▶ **Records from a data collection**:
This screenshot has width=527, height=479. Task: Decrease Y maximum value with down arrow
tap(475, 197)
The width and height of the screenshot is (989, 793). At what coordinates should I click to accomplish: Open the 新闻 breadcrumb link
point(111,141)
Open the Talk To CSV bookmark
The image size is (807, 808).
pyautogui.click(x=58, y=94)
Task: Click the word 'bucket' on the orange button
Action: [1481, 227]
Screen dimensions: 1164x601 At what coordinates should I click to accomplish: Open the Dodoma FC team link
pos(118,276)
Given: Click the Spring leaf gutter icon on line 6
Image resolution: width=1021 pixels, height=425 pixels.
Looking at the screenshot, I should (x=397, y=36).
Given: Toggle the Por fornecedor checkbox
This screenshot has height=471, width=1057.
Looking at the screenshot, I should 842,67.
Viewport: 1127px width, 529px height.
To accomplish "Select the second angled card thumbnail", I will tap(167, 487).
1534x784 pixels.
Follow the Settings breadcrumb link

▶ **YOUR OBJECTIVE**: The answer should reproduce all of the data without any alteration.

▶ **WRITTEN RESPONSE**:
This screenshot has width=527, height=479. Task: Decrease Y maximum value with down arrow
tap(475, 197)
The width and height of the screenshot is (989, 793). At what coordinates should I click to accomplish: Open the 新闻 breadcrumb link
point(111,141)
Open the Talk To CSV bookmark
The image size is (807, 808).
pyautogui.click(x=58, y=94)
Task: Click the word 'bucket' on the orange button
Action: [1481, 227]
Screen dimensions: 1164x601 At what coordinates should I click to accomplish: Open the Dodoma FC team link
pos(118,276)
Given: Click the Spring leaf gutter icon on line 6
Image resolution: width=1021 pixels, height=425 pixels.
Looking at the screenshot, I should (x=397, y=36).
Given: Toggle the Por fornecedor checkbox
This screenshot has height=471, width=1057.
Looking at the screenshot, I should 842,67.
Viewport: 1127px width, 529px height.
To accomplish "Select the second angled card thumbnail", I will tap(167, 487).
1534x784 pixels.
Follow the Settings breadcrumb link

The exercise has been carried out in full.